(Dataset entries)
%%

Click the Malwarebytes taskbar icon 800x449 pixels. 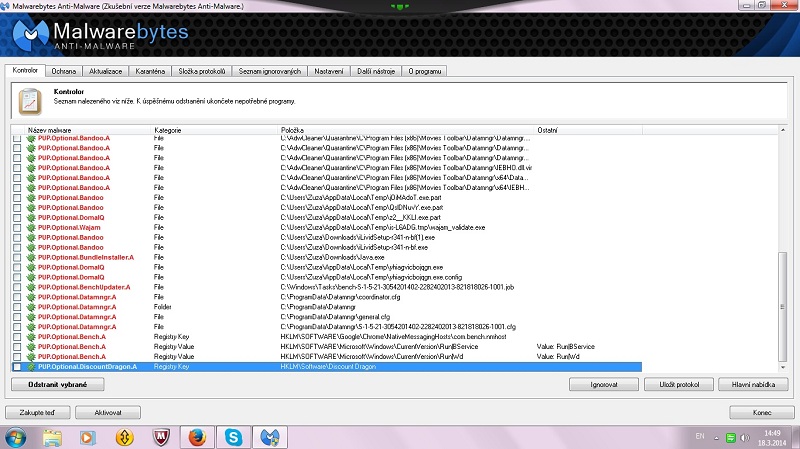click(270, 436)

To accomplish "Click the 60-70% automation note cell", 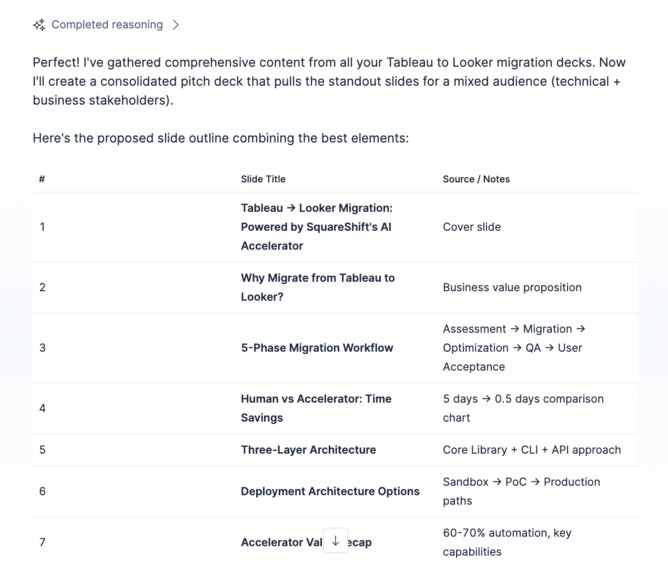I will click(x=507, y=542).
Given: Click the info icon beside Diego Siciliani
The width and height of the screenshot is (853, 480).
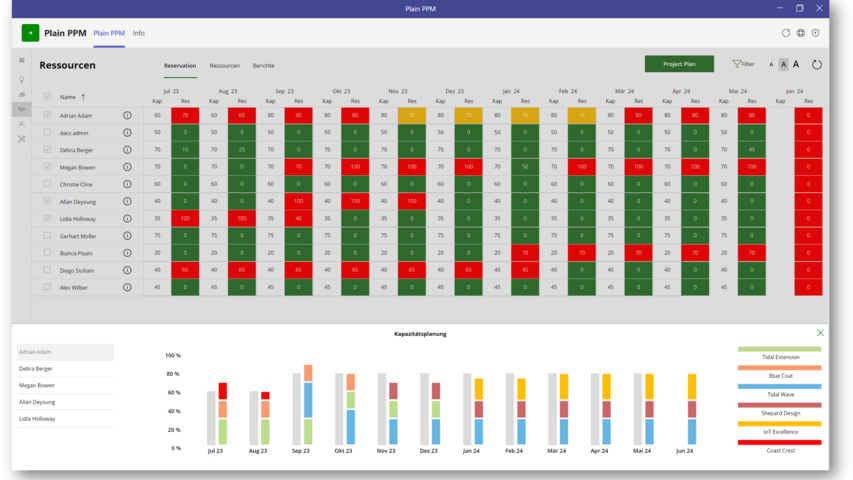Looking at the screenshot, I should click(x=127, y=270).
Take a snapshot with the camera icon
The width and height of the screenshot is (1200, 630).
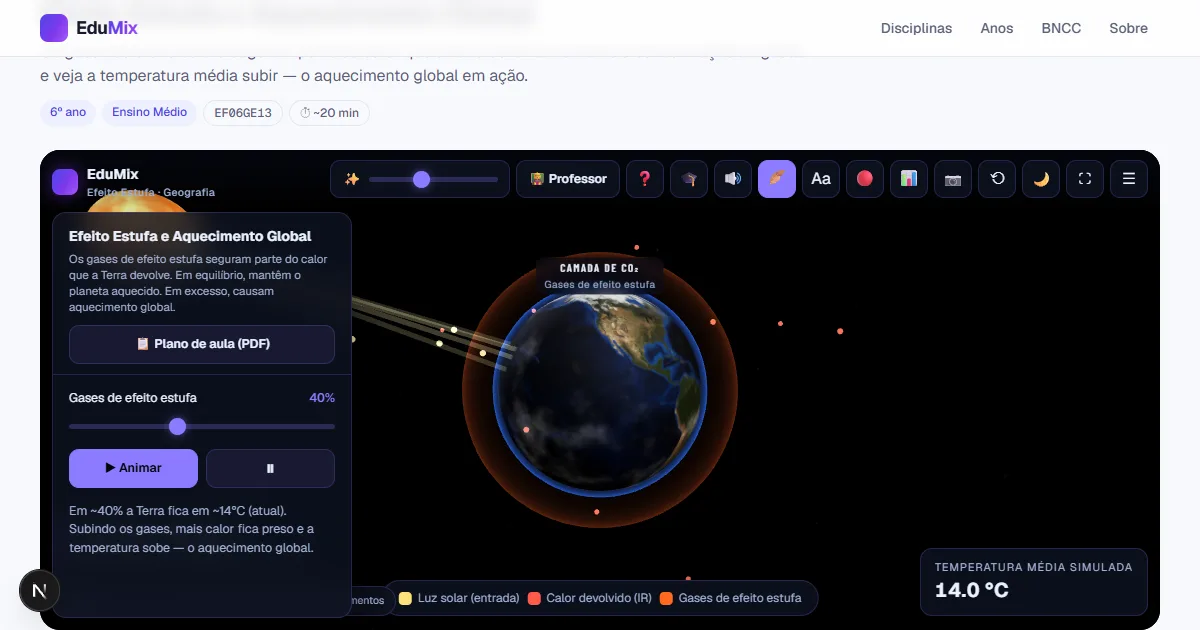tap(953, 179)
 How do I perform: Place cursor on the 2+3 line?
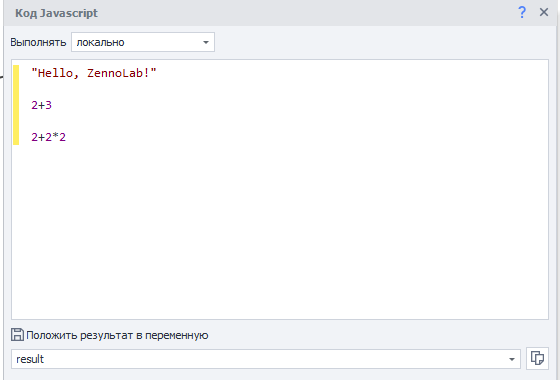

%%

Reproduce exactly, without any picture, the lines from the one bearing "Given: Click the" to the last line of the records above.

Given: Click the info icon beside Diego Siciliani
The width and height of the screenshot is (853, 480).
Looking at the screenshot, I should click(x=127, y=270).
Take a snapshot with the camera icon
The width and height of the screenshot is (1200, 630).
tap(953, 179)
 How do I perform: Place cursor on the 2+3 line?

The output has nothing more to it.